Task item. Only the number is needed. Please count the lines below in which the word "agent" occurs.

Input data.
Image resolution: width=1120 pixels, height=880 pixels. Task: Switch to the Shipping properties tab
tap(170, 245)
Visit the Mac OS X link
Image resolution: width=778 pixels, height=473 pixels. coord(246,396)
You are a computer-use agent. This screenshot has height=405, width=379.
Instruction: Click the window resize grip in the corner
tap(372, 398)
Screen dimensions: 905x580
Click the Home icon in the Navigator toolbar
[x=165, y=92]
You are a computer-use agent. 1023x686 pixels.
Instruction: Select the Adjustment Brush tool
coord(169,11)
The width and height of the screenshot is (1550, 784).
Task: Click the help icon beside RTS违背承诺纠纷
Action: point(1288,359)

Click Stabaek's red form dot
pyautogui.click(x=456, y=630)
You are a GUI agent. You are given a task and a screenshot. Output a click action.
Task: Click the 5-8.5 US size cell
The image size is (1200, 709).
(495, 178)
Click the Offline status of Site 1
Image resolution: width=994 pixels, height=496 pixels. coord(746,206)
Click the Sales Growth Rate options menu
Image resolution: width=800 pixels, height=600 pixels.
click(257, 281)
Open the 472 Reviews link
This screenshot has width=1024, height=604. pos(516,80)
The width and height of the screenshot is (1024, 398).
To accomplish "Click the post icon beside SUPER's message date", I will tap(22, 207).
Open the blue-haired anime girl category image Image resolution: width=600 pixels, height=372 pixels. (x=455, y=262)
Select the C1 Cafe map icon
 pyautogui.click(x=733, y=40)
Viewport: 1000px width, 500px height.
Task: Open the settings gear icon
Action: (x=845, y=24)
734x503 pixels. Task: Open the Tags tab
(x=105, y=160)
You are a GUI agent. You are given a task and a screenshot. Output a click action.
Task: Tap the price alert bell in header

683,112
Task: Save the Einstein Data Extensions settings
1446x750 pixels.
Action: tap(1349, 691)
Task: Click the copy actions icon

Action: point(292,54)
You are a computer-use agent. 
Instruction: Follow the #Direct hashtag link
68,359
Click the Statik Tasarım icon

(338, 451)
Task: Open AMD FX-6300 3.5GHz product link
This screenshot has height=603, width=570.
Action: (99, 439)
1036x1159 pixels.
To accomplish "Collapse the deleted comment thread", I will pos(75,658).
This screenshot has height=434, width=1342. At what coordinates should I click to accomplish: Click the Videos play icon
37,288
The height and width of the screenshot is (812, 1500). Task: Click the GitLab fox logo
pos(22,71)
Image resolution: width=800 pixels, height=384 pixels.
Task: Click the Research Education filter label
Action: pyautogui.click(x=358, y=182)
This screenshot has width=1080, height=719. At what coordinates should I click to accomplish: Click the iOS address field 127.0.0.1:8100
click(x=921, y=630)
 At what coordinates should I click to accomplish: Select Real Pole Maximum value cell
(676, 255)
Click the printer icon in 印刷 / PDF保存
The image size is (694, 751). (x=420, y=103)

Worked solution. 5